With Age of Empires III only six months away, it is a good time to take note of how it too is using the default understanding of what distinguished the major colonial powers from each other.
The first game to distinguish the great European powers of the Age of Exploration was Sid Meier’s Colonization, a popular strategy title that never reached brilliance, but was certainly enjoyable. In the New World of colonization, the four European powers had four different advantages to give them an edge over their rivals. Riven by religious strife, England produced immigrants for the colonies at a faster rate. The French got along better with the Natives and could expect more peaceful relations. The Spanish were conquerors and so they got an attack bonus when attacking a Native village. The Dutch had the early commercial advantage of a second ship and more stable prices at the home port.
So, the template was set. The English are better colonizers, the French and Indians get along better, the Spanish kill people more efficiently and the Dutch are business geniuses.
Though it is hard to point to conclusive evidence that game designers take their ideas from other people, Interplay’s Conquest of the New World Deluxe Edition implemented similar distinctions between the major powers, even throwing Portugal and a native race into the mix.
England gets ship and artillery bonuses – different from Colonization.
France gets better relations with natives – the same.
Natives get more movement and more gold.
Holland collects interest on gold mines – more commercial stuff.
Portugal gets movement bonuses – probably reflecting early exploration.
Spain gets better infantry and better explorers – a military bonus, but most of the powers get some sort of military bonus.
So we have some similarities and some differences. Most of the cultures get some military bonus of some sort, so Spain isn’t too special except for that it applies to the plentiful infantry. England’s naval bonus makes sense. France is, by now, firmly pegged as the friend of the Indians and the Dutch like money.
What will we have in Age of Empires III? The May issue of Computer Games Magazine had a thorough preview in which some of the distinctions were laid out. The English get a new citizen with every house – back to the big populations of Colonization. The French get along better with the Indians – again. The Dutch can build a special commercial building. The Portuguese start with two town center building units. The Spanish get more frequent shipments from home. A new culture – the Germans – can recruit mercenaries more easily.
The replication of many of these powers and distinctions in games from three different developers that cover the same era is quite astonishing. If you compare the Romans and Greeks in Age of Empires and Rise of Nations, you will find fewer similarites I bet.
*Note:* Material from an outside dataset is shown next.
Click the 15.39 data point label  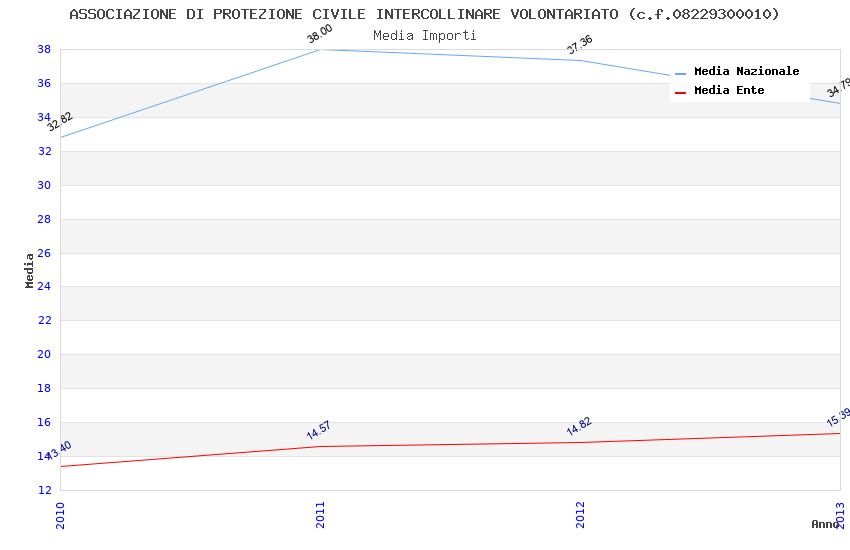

This fact implies that there is an understanding of the differences between most of the European colonial powers in America. Take the French native relations bonus. Given the relatively limited French colonization in the Americas (they claimed a lot of land, but didn’t settle much of it) the lack of sustained French-Native warfare shouldn’t be surprising. But beyond the French alliance with the Huron, it is hard to come up with strong evidence that the French and Natives got along better as a matter of policy.
Similarly, the Dutch commercial empire so strongly reflected in these games subsumes the Dutch wars of conquest in Asia. The impression of the Dutch as money smart traders is likely reinforced by English perception of The Netherlands as more of an economic than military threat like France or Spain.
Interestingly, the Spanish seem to be a mystery for game designers. They get a strong military bonus versus natives in Colonization, a general infantry bonus in Conquest of the New World and will be more a standard default power in AoE3. They had the largest empire in the New World, intermarried with natives, exacted slave labor, engaged in extensive missionary activity and yet this great power comes away as undistinctive.
I wonder if the so-called “Black Legend” of Spanish imperialism – the widespread belief that the Spanish were more cruel and vicious to the conquered people of America than other powers – has something to do with the reluctance to decisively label the Spanish. Game developers tend to resist ascribing morally objectionable powers to historic empires, for very understandable reasons. But, aside from Colonization, no game maker who has dealt with this period seems to recognize that we remember Cortez and Pizarro for a reason.
If I’ve forgotten any game that addresses these issues or you want to contribute your own thoughts on this type of historic stereotyping, please weigh in.